Remaking government with a new salary system

Pay and performance top agenda for change.

Bush administration officials say their plan to change the way federal workers are paid and promoted is a central part of efforts to remake the internal workings of government. But skeptics wonder whether the administration's civil service reform proposals will transform government or undermine the federal workforce.

Administration officials plan to send Congress a proposal that would overhaul the way federal workers are paid and promoted, a change they want to go into effect by 2010, according to a draft letter from the Office of Personnel Management.

Granting agencies greater workforce flexibilities "makes it possible for agencies to be better focused on results," said Clay Johnson, the Office of Management and Budget's deputy director for management. "Civil service reform helps us create a performance culture."

In contrast, Jack Hanley, president of the National Federation of Federal Employees' Council of GSA Locals, predicted that reforms would cause "many

more conflicts, a lot more grievances and a lot more workload for the unions and the labor relations people."

But the Bush administration is not alone in its belief about the need to institute pay-for-performance systems. "Human capital reform is an essential

element in order to transform government," said David Walker, U.S. comptroller general.

A group of 18 Republican lawmakers, led by Rep.
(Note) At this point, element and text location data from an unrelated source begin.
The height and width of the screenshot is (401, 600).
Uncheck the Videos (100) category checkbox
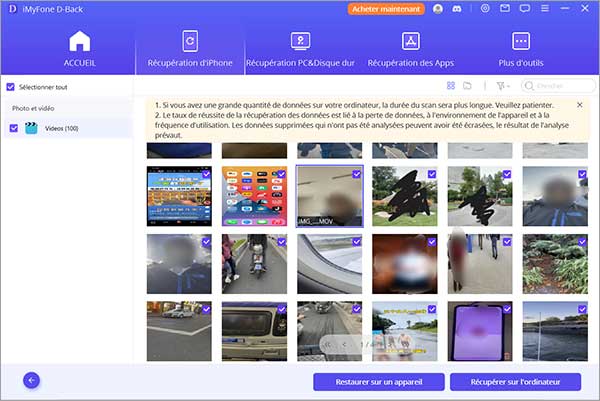(12, 128)
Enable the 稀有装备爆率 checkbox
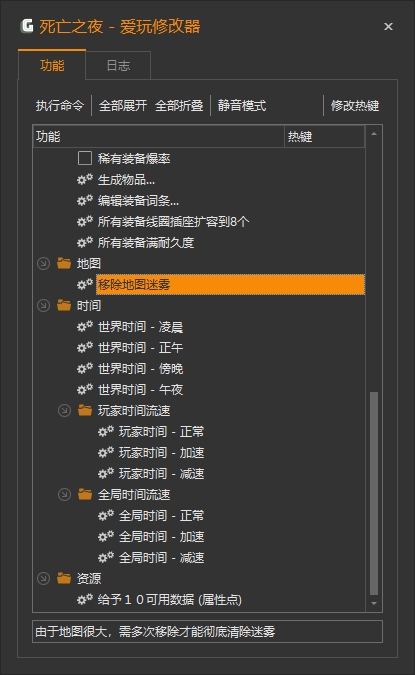The height and width of the screenshot is (675, 415). (x=85, y=158)
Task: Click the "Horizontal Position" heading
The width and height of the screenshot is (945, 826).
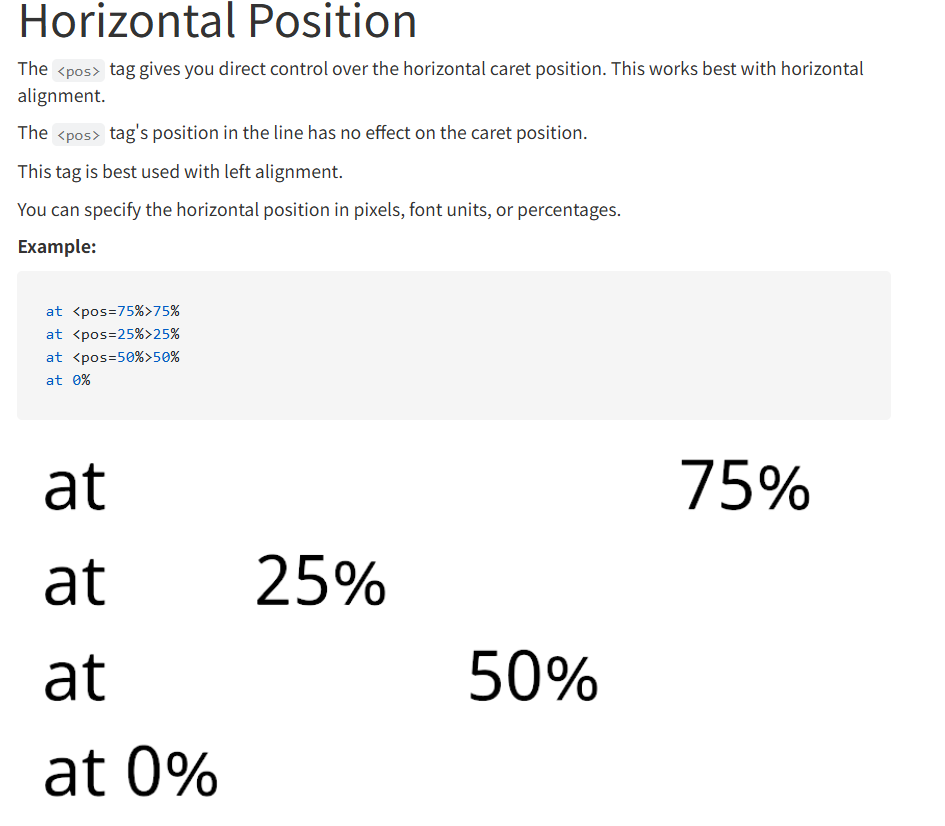Action: pyautogui.click(x=217, y=22)
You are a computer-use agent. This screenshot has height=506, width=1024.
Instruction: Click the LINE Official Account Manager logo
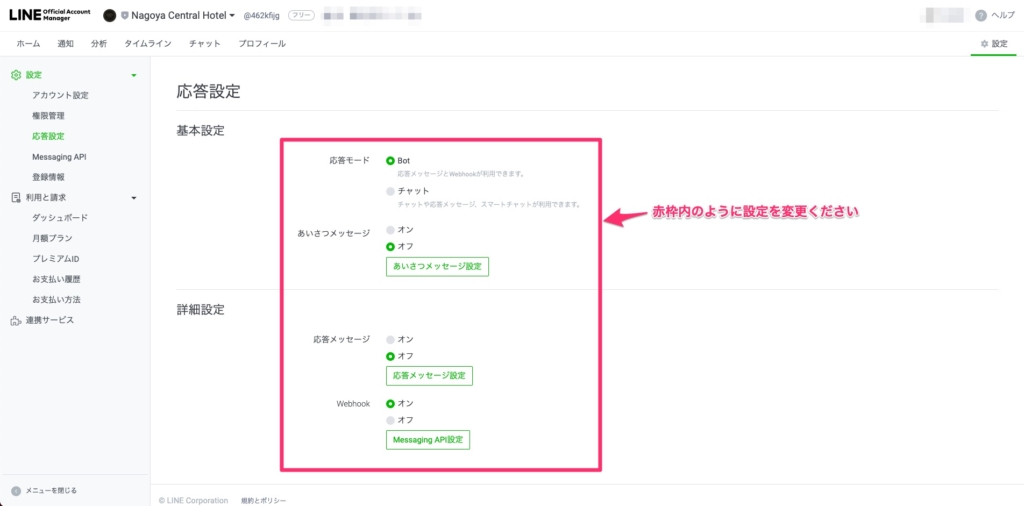click(49, 15)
Jeff Flake (R-Ariz.), say they want to vote in favor of a proposal to replace the 50-year-old General

Schedule system of payment and promotion. "The time has come to promote a personnel system that mirrors the market," they wrote in a letter to Bush earlier this year.

In new systems being developed at the Homeland Security and Defense departments, in addition to existing systems at the Federal Aviation Administration and a slew of other agencies, more than half of federal workers will have their salary tied to some measure of performance. But managers at DOD and DHS, which employ 42 percent of the federal civilian workforce, have limited experience with pay for performance. That means the administration should wait until officials can evaluate the effectiveness of those programs before expanding the reforms, many skeptics

say. They also cite a survey of FAA employees released in January in which only 38 percent of respondents covered by that agency's pay-for-performance system give it a favorable review.

DOD's new pay regime, set to launch incrementally beginning July 1, has been delayed by a flood of negative comments from employees and contentious meetings with unions.

The final reform proposal will be released this summer, Johnson said, adding that draft language was released to agencies for feedback. "We've got an awful lot of comments back from agencies, so we need to sort through those comments and pay a lot of attention to them," he said.

Permanent or temp?

Employee resistance to pay-for-performance systems may continue well into the foreseeable future, said one academic who has different recommendations for personnel reform. The track record of pay-for-performance systems gives little reason to be optimistic, said James Thompson, an associate professor at the University of Illinois at Chicago and co-author of a recent report for the IBM Center for the Business of Government called "The Blended Workforce: Maximizing Agility Through Nonstandard Work Arrangements."

Performance evaluations "tend to be highly subjective, unless you're an assembly-line employee," Thompson said. Even in the private sector, managers don't receive adequate training on how to conduct evaluations. And in government, training funds are often the first to disappear when budgets are tight.

Thompson recommends that the government adopt a core-ring model for structuring the workforce. A core group of employees performing year-round tasks could be supplemented with on-demand contract workers, he said. Under the Bush administration's plans, two basic categories of workers would be established, career and time-limited employees, and the Office of Personnel Management would have rapid-response hiring authority. But although it might appear similar to the core-ring model, the administration's plan breaks down because temporary workers "always are going to be second-class employees," Thompson said. "Obviously, everybody would prefer to be permanent and have the choice of when to leave be theirs."

When contract workers are hired to tackle government jobs, "you get good people, because they're basically virtually permanent jobs, they only just happen to be working for a contractor," he said.